DATA EXCERPTS ::
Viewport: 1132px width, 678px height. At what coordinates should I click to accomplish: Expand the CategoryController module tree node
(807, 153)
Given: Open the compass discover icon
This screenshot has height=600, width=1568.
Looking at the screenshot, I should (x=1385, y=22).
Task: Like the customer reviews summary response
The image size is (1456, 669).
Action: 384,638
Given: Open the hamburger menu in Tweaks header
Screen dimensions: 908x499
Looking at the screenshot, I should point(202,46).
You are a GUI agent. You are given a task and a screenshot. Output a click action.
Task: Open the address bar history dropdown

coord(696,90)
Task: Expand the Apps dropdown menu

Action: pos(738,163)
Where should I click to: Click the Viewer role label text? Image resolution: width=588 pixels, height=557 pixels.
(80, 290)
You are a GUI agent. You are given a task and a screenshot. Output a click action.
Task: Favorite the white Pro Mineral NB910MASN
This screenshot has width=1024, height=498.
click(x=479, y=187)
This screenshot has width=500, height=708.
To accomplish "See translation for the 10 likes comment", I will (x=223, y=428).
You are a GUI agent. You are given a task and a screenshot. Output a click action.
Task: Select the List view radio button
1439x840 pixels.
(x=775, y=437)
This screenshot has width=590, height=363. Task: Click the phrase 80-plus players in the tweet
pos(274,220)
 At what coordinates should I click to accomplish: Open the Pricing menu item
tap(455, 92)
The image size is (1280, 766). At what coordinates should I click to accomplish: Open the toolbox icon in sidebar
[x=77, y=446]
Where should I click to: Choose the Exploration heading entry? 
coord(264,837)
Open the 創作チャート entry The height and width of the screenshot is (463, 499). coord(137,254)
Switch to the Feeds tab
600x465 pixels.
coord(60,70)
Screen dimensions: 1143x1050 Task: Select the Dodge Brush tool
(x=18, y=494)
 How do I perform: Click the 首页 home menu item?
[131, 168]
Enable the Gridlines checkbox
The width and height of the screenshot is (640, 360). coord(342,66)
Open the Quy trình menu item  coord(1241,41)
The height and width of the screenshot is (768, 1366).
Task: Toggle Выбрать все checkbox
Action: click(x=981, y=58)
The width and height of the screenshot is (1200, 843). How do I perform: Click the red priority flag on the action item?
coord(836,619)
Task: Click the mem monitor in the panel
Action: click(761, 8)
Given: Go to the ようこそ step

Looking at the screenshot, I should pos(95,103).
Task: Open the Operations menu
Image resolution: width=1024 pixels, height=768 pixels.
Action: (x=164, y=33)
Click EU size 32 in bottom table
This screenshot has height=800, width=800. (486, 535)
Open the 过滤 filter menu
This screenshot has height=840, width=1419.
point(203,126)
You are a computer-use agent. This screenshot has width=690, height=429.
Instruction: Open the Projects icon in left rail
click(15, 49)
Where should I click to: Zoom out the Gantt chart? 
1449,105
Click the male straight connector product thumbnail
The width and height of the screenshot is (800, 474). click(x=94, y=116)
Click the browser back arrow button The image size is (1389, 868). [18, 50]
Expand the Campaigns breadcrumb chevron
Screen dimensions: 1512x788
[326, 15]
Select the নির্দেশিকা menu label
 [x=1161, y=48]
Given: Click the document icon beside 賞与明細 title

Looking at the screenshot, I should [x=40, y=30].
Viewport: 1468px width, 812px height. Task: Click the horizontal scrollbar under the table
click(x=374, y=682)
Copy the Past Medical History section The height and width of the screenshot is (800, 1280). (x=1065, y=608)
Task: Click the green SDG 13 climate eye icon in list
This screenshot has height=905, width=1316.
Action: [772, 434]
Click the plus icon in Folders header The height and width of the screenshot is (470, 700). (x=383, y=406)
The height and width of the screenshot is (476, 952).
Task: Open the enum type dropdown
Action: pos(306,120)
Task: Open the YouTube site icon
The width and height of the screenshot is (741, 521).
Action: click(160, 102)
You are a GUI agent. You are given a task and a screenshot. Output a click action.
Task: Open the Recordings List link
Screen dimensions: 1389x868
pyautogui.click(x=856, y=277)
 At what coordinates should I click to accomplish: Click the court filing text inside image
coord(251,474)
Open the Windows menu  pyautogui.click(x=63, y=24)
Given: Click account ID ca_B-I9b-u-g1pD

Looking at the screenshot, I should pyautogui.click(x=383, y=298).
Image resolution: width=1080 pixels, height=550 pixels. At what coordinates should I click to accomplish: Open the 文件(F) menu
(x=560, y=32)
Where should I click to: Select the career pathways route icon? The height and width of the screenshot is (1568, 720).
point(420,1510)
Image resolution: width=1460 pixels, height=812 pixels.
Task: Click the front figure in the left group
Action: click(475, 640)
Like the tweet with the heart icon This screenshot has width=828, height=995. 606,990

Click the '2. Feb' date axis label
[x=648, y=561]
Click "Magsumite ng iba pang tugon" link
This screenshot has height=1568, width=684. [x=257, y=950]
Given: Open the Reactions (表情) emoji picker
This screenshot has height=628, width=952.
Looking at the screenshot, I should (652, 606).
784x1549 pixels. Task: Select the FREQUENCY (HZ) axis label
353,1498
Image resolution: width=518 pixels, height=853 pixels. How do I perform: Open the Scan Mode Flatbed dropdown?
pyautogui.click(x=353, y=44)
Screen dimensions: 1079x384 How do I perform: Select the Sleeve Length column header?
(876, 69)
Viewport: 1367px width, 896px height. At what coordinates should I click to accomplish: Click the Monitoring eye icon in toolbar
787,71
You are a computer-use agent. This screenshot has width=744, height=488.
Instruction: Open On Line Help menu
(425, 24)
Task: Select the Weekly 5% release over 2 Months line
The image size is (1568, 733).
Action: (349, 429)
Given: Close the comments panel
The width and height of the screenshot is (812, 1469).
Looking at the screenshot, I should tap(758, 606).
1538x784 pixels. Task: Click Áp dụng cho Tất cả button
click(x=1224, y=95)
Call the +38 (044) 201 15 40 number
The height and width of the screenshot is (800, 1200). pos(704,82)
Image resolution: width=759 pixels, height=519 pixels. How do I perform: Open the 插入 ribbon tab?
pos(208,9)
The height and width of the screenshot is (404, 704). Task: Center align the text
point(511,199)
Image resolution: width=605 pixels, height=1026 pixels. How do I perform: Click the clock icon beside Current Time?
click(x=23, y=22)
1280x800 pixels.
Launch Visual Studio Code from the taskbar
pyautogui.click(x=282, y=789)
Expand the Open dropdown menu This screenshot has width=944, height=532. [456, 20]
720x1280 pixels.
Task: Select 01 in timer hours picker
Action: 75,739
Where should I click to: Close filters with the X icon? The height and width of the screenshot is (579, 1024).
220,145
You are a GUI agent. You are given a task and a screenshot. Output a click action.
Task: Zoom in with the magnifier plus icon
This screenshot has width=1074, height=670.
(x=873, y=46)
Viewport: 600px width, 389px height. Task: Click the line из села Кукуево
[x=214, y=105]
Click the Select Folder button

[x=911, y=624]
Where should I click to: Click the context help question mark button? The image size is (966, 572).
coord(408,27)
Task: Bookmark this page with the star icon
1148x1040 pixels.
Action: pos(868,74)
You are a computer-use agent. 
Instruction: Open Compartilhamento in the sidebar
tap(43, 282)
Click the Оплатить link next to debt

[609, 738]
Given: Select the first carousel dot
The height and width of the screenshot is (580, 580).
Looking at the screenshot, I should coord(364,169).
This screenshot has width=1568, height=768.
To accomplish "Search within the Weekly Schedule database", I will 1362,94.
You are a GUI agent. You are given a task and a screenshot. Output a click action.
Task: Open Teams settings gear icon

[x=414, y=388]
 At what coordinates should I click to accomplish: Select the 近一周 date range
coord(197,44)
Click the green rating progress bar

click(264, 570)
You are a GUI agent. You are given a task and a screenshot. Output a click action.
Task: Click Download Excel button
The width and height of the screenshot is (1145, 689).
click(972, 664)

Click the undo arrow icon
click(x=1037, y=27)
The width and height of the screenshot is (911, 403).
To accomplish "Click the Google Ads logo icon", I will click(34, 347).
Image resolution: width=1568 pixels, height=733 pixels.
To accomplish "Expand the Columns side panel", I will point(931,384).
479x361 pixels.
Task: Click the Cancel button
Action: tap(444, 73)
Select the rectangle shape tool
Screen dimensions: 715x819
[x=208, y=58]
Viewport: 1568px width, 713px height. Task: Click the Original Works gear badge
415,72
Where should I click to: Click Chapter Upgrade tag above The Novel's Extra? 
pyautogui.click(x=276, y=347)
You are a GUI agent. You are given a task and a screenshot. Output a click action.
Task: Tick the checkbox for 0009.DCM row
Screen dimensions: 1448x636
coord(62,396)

WORK REQUIRED ::
The expected output is exactly the lines of the listing above between the line holding "Pricing menu item" and the line holding "Switch to the Feeds tab", inclusive.

OUTPUT FOR THIS EXERCISE ::
 At what coordinates should I click to accomplish: Open the Pricing menu item
tap(455, 92)
The image size is (1280, 766). At what coordinates should I click to accomplish: Open the toolbox icon in sidebar
[x=77, y=446]
Where should I click to: Choose the Exploration heading entry? 
coord(264,837)
Open the 創作チャート entry The height and width of the screenshot is (463, 499). coord(137,254)
Switch to the Feeds tab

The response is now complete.